SUPPLIED MATERIAL:
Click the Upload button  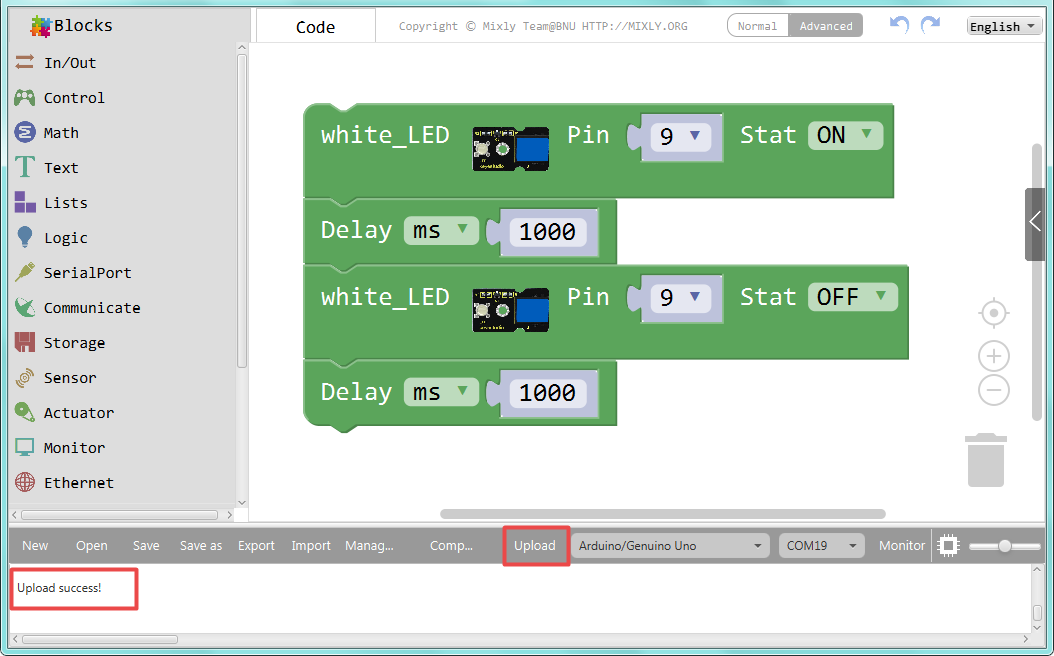click(535, 546)
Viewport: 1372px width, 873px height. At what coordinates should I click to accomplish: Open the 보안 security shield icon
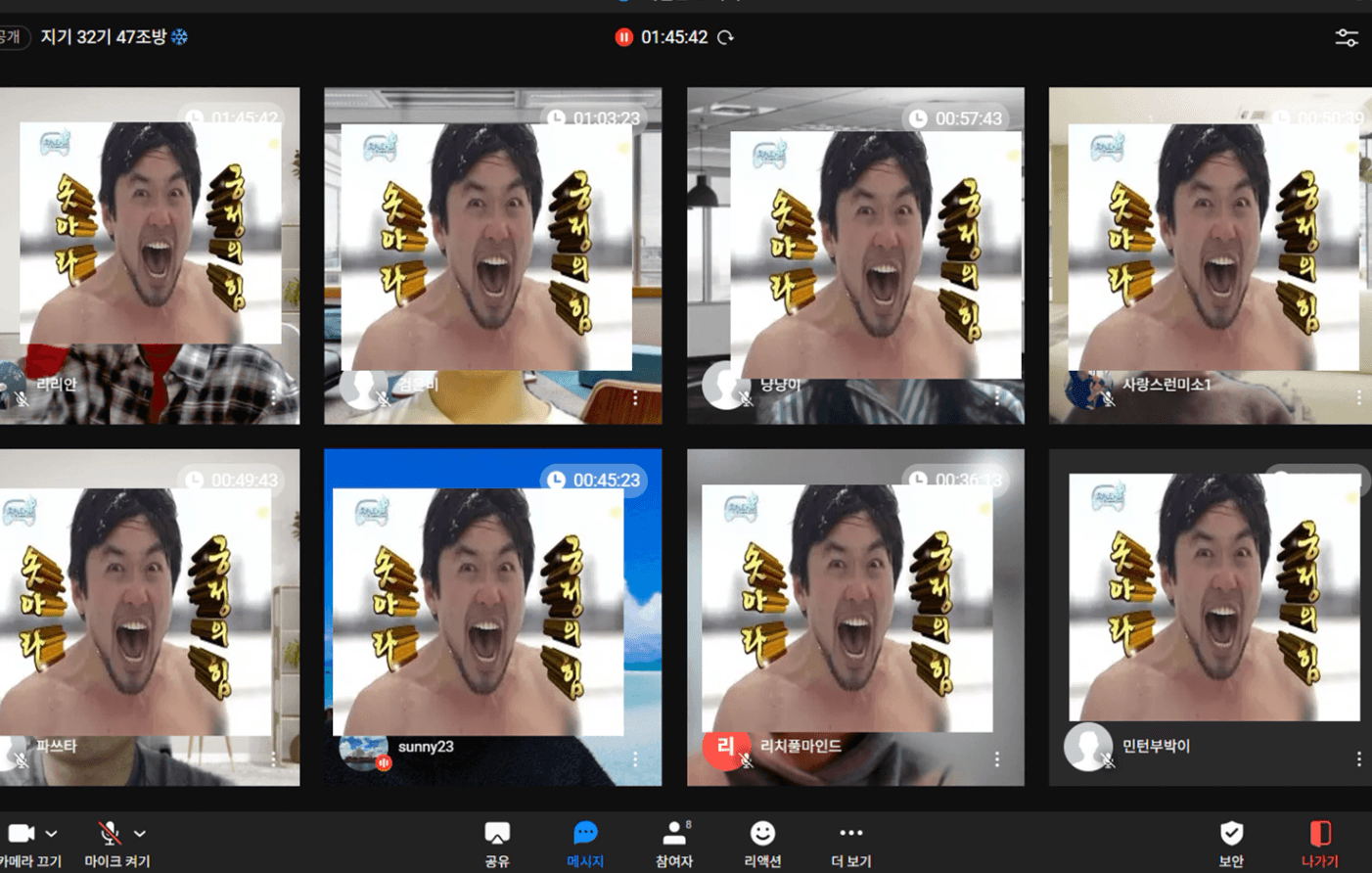1231,835
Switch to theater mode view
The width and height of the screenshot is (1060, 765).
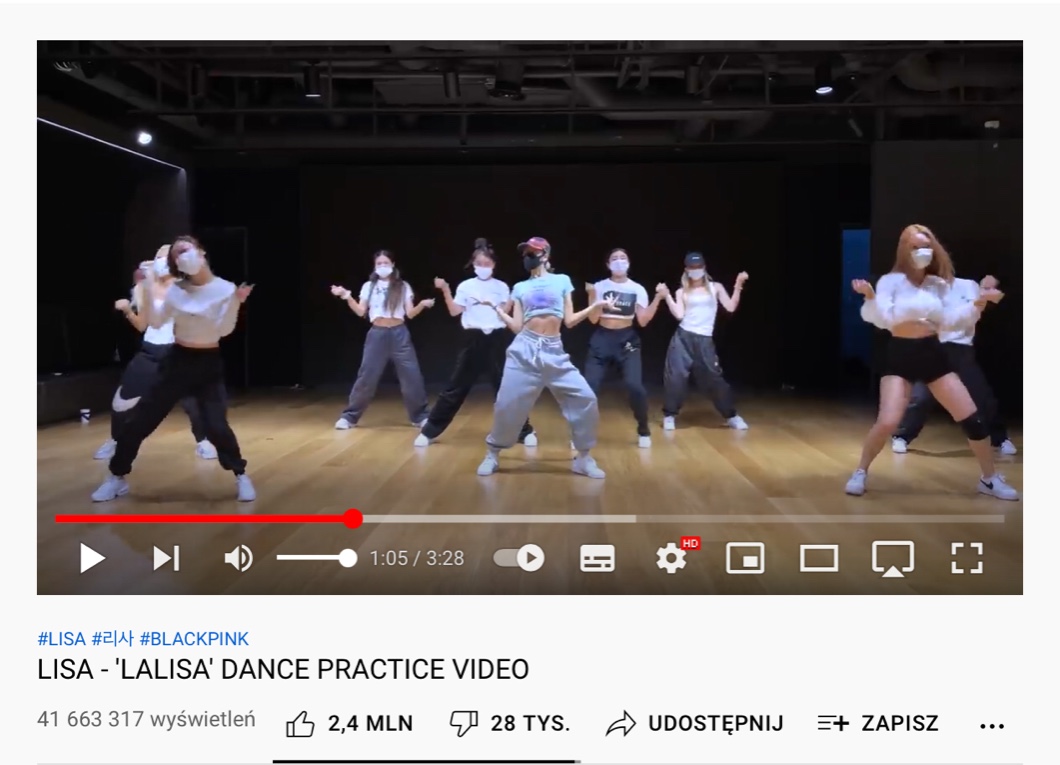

TASK DETAILS: Give again, word for word, the lines from the one containing "Viewport: 1372px width, 873px" through the last line of the entries, with pictures omitted and nothing added.

WORKED SOLUTION:
Viewport: 1372px width, 873px height. At what coordinates should I click to accomplish: Open the 보안 security shield icon
1231,835
Switch to theater mode view
The width and height of the screenshot is (1060, 765).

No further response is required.